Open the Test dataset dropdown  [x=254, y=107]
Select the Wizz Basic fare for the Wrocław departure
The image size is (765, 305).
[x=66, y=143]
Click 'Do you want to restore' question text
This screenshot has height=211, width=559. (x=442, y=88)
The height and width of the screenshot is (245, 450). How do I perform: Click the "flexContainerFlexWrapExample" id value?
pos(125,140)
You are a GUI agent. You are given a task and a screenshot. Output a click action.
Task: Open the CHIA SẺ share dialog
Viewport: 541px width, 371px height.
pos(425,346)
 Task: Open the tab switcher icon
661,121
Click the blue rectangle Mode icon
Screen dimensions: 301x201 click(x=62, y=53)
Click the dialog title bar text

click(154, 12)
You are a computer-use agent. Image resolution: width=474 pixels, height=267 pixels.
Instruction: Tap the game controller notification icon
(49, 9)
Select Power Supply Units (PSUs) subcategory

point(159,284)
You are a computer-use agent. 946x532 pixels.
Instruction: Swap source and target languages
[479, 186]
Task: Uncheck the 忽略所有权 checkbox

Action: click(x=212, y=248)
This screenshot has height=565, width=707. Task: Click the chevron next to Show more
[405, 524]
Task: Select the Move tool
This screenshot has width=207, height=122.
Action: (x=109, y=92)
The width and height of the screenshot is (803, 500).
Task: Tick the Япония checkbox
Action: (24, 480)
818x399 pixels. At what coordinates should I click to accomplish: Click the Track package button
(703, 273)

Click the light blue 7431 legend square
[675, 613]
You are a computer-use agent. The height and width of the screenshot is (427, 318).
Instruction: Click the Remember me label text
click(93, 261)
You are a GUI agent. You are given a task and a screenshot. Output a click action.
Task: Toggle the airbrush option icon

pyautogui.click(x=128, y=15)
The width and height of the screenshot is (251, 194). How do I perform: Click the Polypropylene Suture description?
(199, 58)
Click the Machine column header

Task to complete: Rewrite all the items, replacing every "Instruction" with "Command" and leaving everything else unchanged.

Task answer:
Open the Test dataset dropdown  [x=254, y=107]
Select the Wizz Basic fare for the Wrocław departure
The image size is (765, 305).
[x=66, y=143]
Click 'Do you want to restore' question text
This screenshot has height=211, width=559. (x=442, y=88)
The height and width of the screenshot is (245, 450). How do I perform: Click the "flexContainerFlexWrapExample" id value?
pos(125,140)
You are a GUI agent. You are given a task and a screenshot. Output a click action.
Task: Open the CHIA SẺ share dialog
Viewport: 541px width, 371px height.
pos(425,346)
 Task: Open the tab switcher icon
661,121
Click the blue rectangle Mode icon
Screen dimensions: 301x201 click(x=62, y=53)
Click the dialog title bar text

click(154, 12)
You are a computer-use agent. Image resolution: width=474 pixels, height=267 pixels.
Command: Tap the game controller notification icon
(49, 9)
Select Power Supply Units (PSUs) subcategory

point(159,284)
You are a computer-use agent. 946x532 pixels.
Command: Swap source and target languages
[479, 186]
Task: Uncheck the 忽略所有权 checkbox

Action: click(x=212, y=248)
This screenshot has height=565, width=707. Task: Click the chevron next to Show more
[405, 524]
Task: Select the Move tool
This screenshot has width=207, height=122.
Action: (x=109, y=92)
The width and height of the screenshot is (803, 500).
Task: Tick the Япония checkbox
Action: (24, 480)
818x399 pixels. At what coordinates should I click to accomplish: Click the Track package button
(703, 273)

Click the light blue 7431 legend square
[675, 613]
You are a computer-use agent. The height and width of the screenshot is (427, 318).
Command: Click the Remember me label text
click(93, 261)
You are a GUI agent. You are given a task and a screenshot. Output a click action.
Task: Toggle the airbrush option icon

pyautogui.click(x=128, y=15)
The width and height of the screenshot is (251, 194). How do I perform: Click the Polypropylene Suture description?
(199, 58)
Click the Machine column header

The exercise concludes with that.